もらい事故で追突された場合、車の補償はどうなる?

自分に非がないのに事故に巻き込まれてしまうことを「もらい事故」と言います。駐車や停車をしていたのに後ろから追突されたり、対向車線の車がセンターラインを超えてこちらに衝突してきた、などの事例で互いの過失割合に大きな差がある場合に、被害者の側から見た場合の事故が該当します。

自分に全く非がないと思われる状況であっても、事故の状況から厳密に捉えれば、被害者の側に幾らかの過失があると考えられる場合があります。そのためもらい事故であっても補償の過失割合が0になるとは限りません。次は極端な例になりますが、実際に2012年の4月30日に福井県で起こった事故では、居眠り運転をして対向車線にはみ出してきた車に衝突された車の運転手の側に4000万円の損害賠償の支払いが命じられたことがありました。

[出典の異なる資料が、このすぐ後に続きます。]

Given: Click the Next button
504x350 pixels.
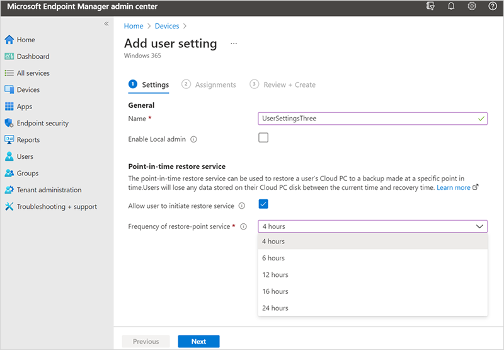Looking at the screenshot, I should (x=198, y=341).
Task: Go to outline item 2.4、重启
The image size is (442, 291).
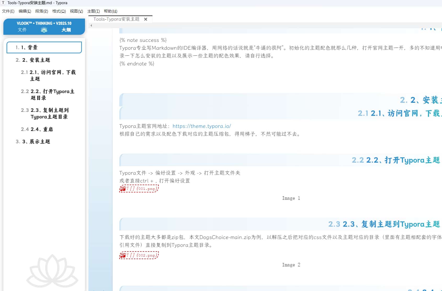Action: (42, 129)
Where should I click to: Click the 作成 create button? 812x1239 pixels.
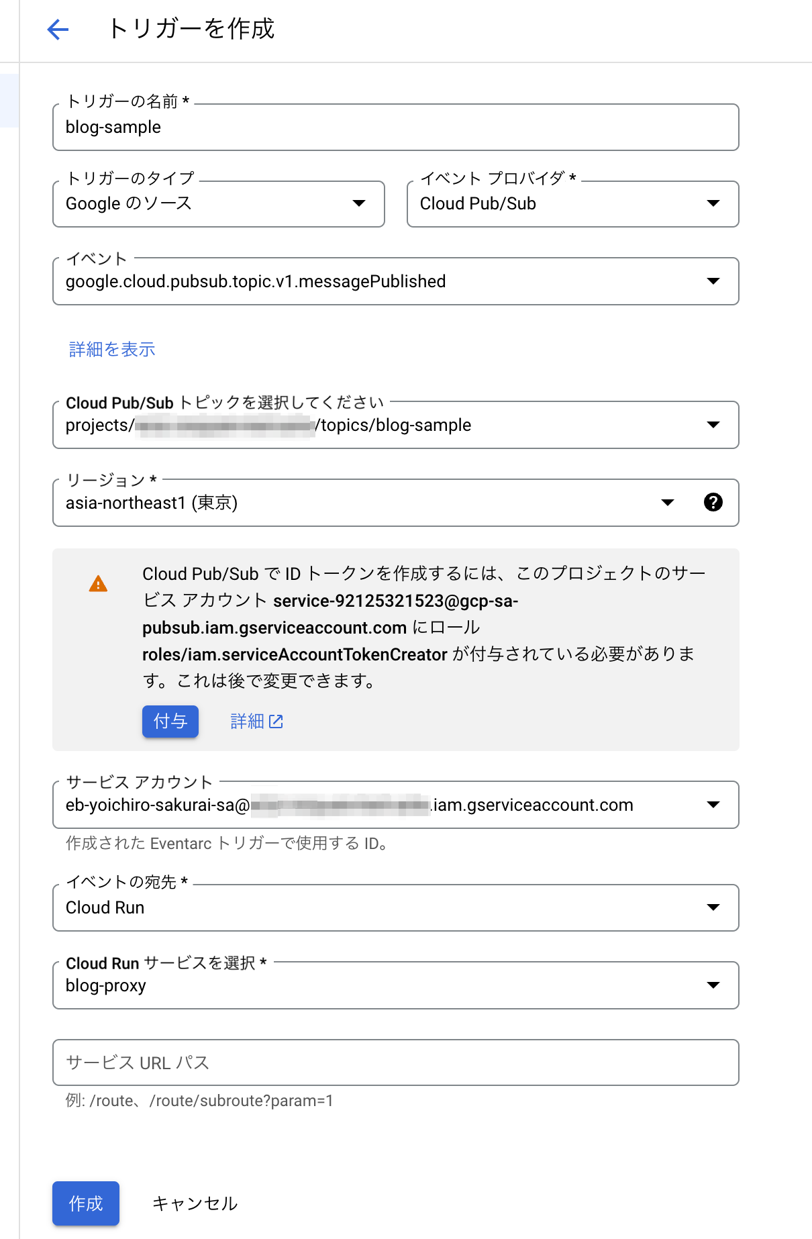point(86,1203)
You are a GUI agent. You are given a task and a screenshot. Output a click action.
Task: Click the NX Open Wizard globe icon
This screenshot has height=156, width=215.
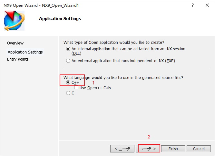[14, 21]
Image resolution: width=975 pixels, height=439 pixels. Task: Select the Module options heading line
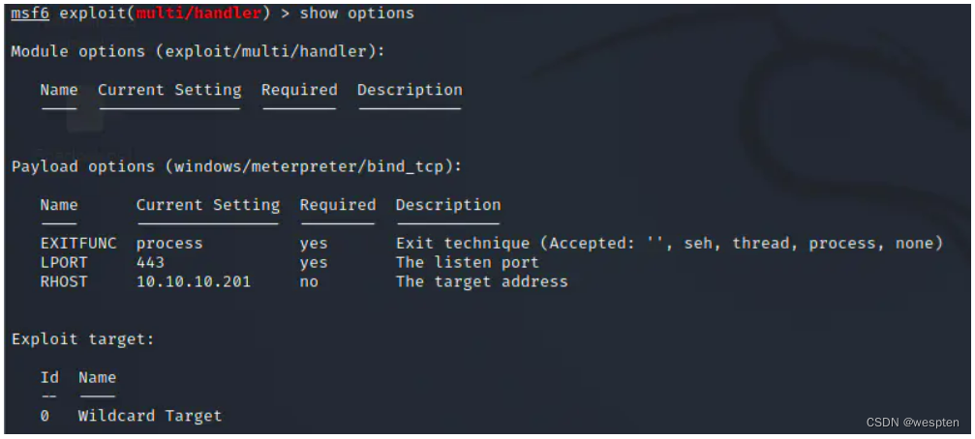click(x=198, y=51)
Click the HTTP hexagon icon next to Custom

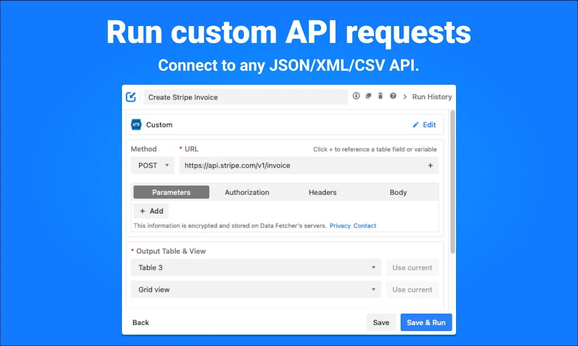pos(136,124)
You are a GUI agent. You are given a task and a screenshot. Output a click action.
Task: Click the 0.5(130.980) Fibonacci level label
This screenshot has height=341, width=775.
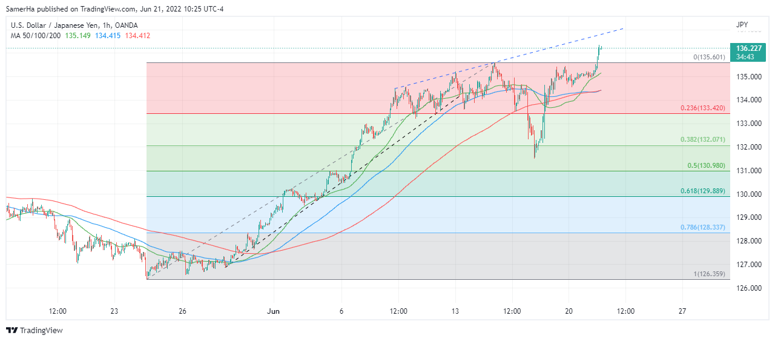click(705, 165)
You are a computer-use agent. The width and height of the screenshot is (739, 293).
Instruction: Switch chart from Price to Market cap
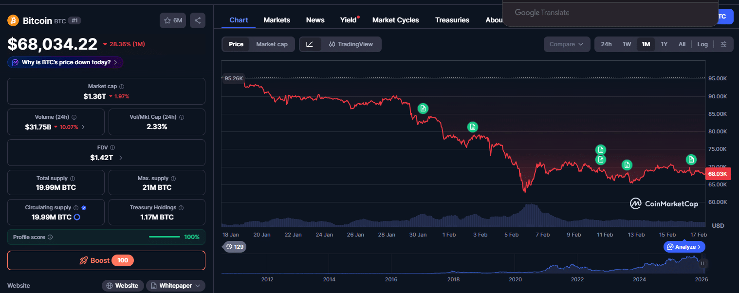[x=272, y=44]
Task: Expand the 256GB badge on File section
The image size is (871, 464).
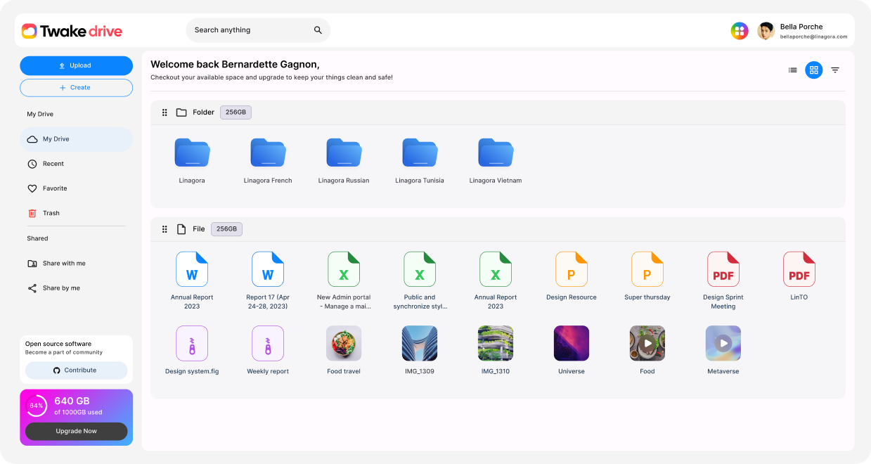Action: pos(226,228)
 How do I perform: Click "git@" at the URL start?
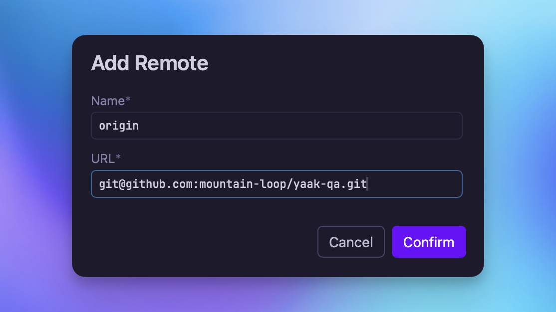109,184
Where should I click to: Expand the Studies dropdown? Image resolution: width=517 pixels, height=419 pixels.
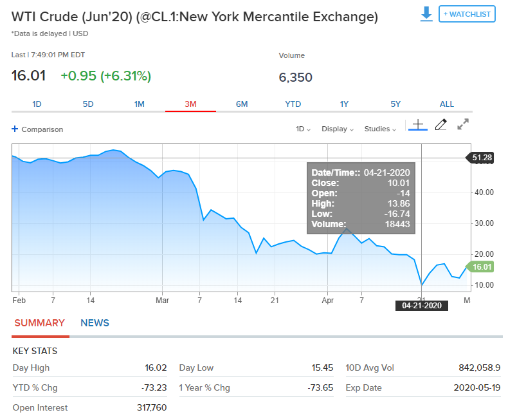380,129
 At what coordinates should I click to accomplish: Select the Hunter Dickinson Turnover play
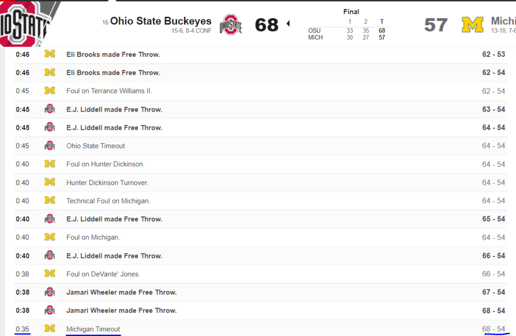[x=107, y=182]
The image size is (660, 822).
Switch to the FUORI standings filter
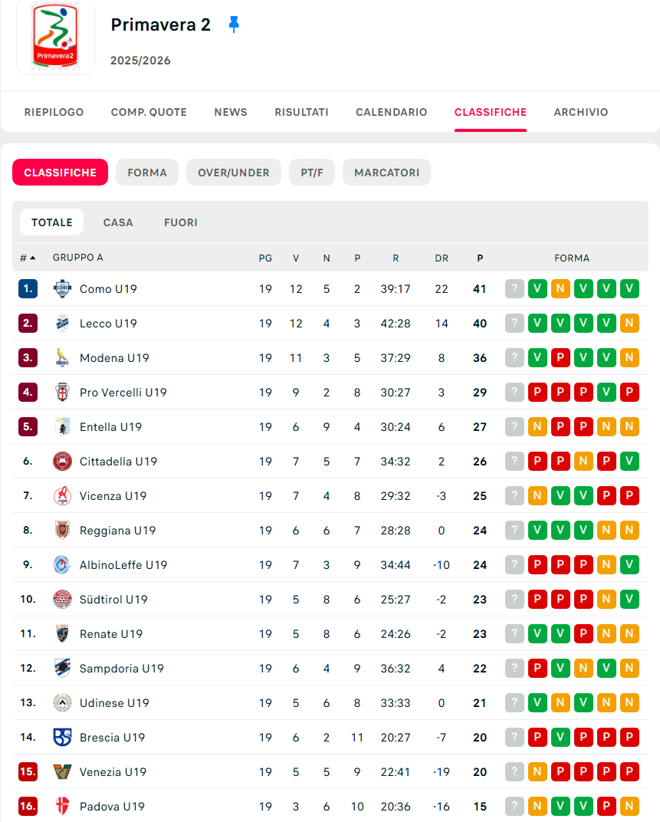pos(181,222)
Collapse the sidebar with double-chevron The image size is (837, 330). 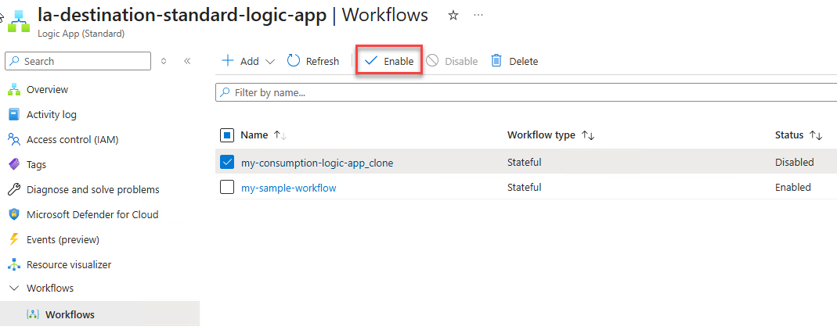point(187,61)
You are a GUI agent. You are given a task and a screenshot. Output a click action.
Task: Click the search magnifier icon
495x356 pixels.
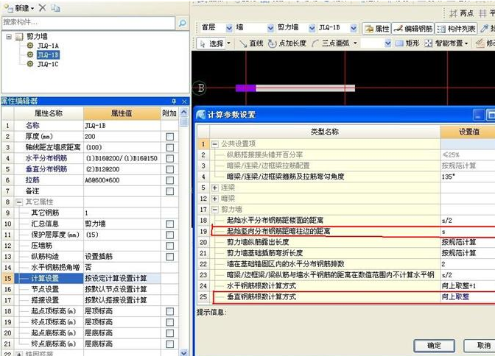coord(181,24)
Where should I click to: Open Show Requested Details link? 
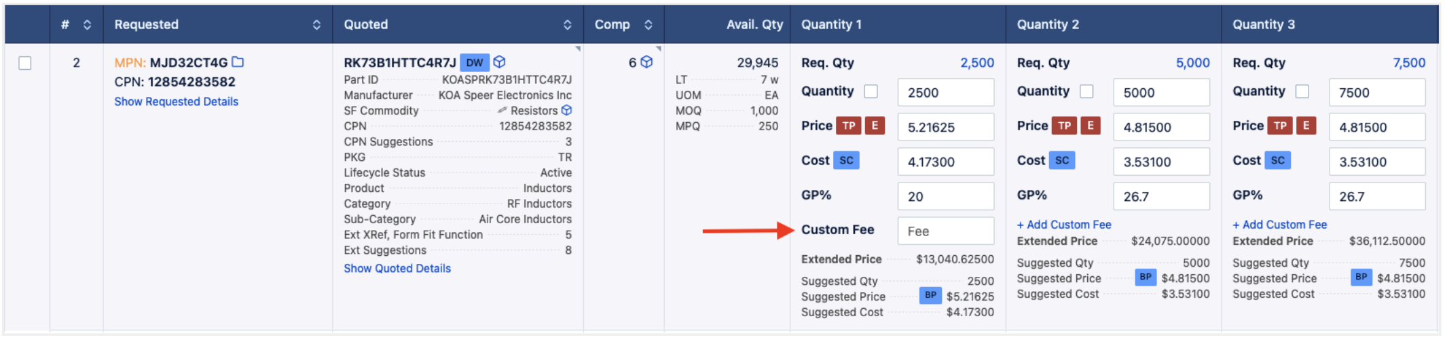176,102
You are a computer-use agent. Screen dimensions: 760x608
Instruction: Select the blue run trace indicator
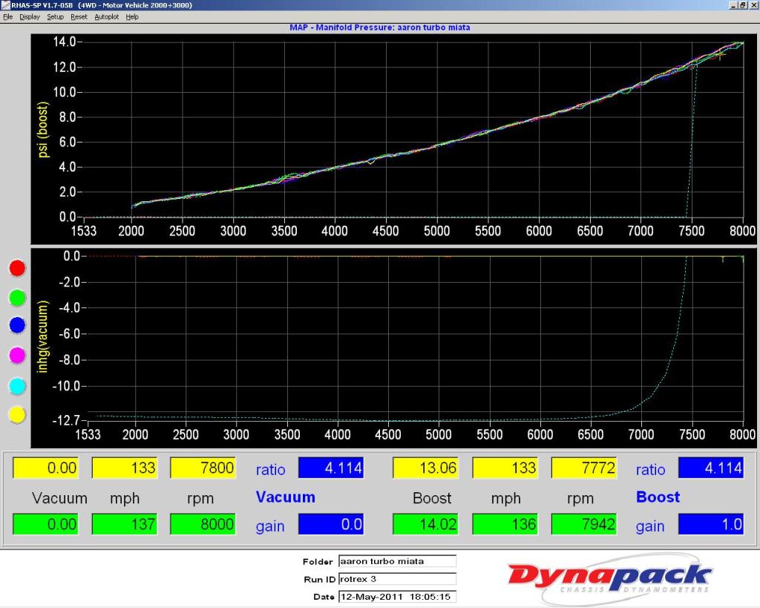[17, 325]
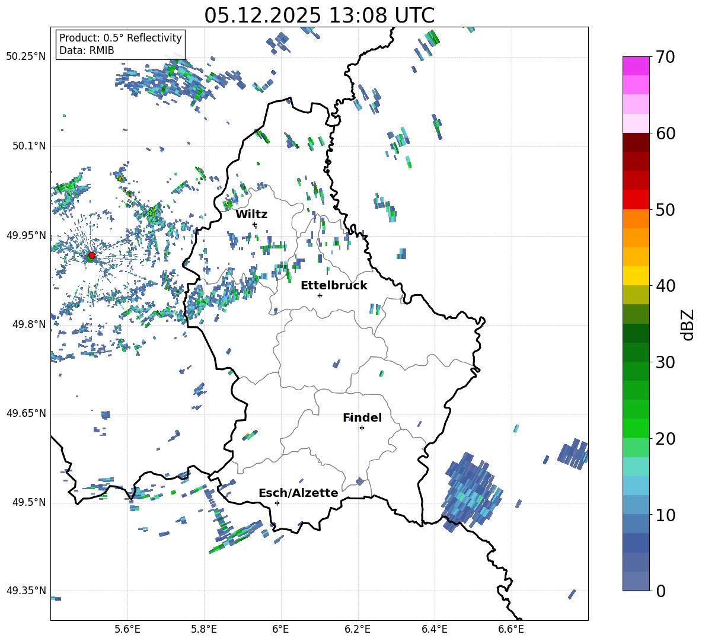Pick the yellow colorbar swatch above 40

tap(636, 275)
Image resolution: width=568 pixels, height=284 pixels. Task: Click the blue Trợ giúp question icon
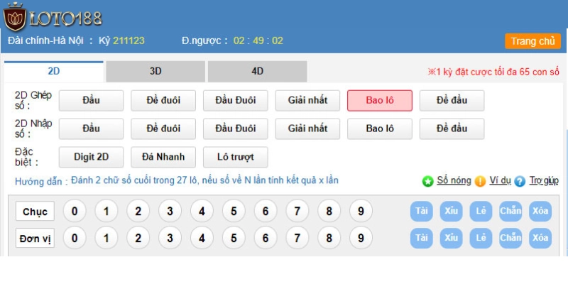[520, 181]
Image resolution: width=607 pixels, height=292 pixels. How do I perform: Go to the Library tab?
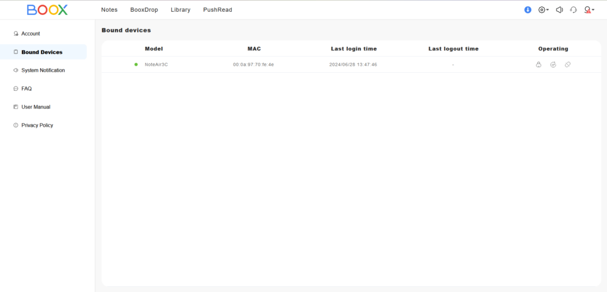(180, 10)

一方もらい事故の中で、この場合は被害側の過失がゼロになりやすいというケースがあります。それは信号待ちなどで停車しているときに後ろから追突されるような場合です。事故の補償額は過失の割合によって変わりますので、もらい事故について考える上で、ここでは自分に全く過失がない場合に限定して、被害を受けた車両の補償について見ていきましょう。

相手に完全に過失がある場合

もらい事故で相手に100%の過失がある場合は、その事故に関わる損害が全て事故の加害者にかかることになります。多くの場合は、それが加害者側の保険を使って補償されることになります。被害者の車両の補償について、補償金額はその車の「時価」までです。そのため、車両の修理代金がその車の時価を上回る場合は、時価を超えた分の修理を行いたい場合、その費用は被害者の自己負担になります。

時価は、事故に遭った車と同じ車種やグレード、同じ走行距離の中古車を新たに取得する際にかかる費用を元に算出されます。これは相手の保険会社によって算出されるので、金額に納得がいかない場合は、保険会社と交渉をする必要が出てきます。こちらに責任がない事故の場合に、自分が加入している保険会社が交渉を担当することは法律で禁じられています。そのため自分の加入している保険会社は、その事故に介入できません。保険によってはこの様な場合にも弁護士への相談ができる「弁護士特約」が付いている場合がありますので、第三者に補償についての交渉を依頼したい場合は、この様な制度を利用すると良いでしょう。

評価損の請求

また、事故車になりますと、損害箇所を修理した場合でも、車の売却時に査定金額が下がってしまいます。このときに発生する損失を「評価損」と言います。もらい事故の場合、この評価損の補償を相手に請求することができる可能性があります。裁判の判例をまとめた書籍である海道野守『裁判例、学説にみる交通事故 物的損害 評価損 第2集』によると、評価損は一般的に初度登録から3年以内の車は認められることが多く、約7割以上の判例が評価損を認めています。

評価損の補償を求めた裁判全体でみても、判例の約68%が評価損を認めており、評価損は認められることが多い傾向にあります。ですから、もらい事故に遭ってしまった場合は、修理代のみを請求するのではなく、評価損の補償も相手に請求するとよいでしょう。